Records excerpted from a collection:
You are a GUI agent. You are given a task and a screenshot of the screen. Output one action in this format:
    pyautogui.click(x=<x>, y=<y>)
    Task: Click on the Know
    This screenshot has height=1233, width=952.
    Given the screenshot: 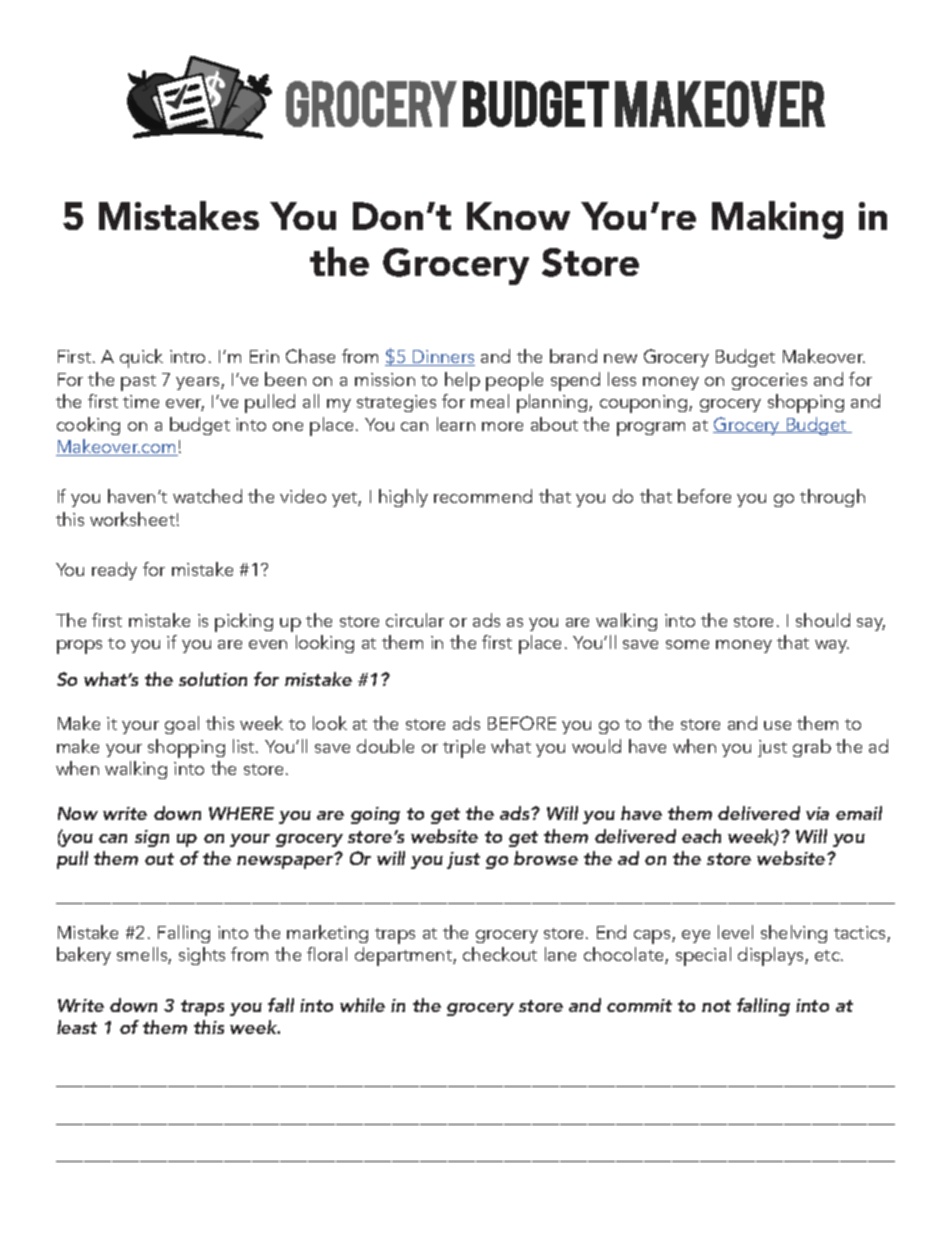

Set problem:
Copy out the rows above word for word, leaving out the pictures.

Solution to the problem:
You are a GUI agent. You are given a task and a screenshot of the screen. Output one action in this format:
    pyautogui.click(x=<x>, y=<y>)
    Task: Click on the Know
    This screenshot has height=1233, width=952.
    Given the screenshot: 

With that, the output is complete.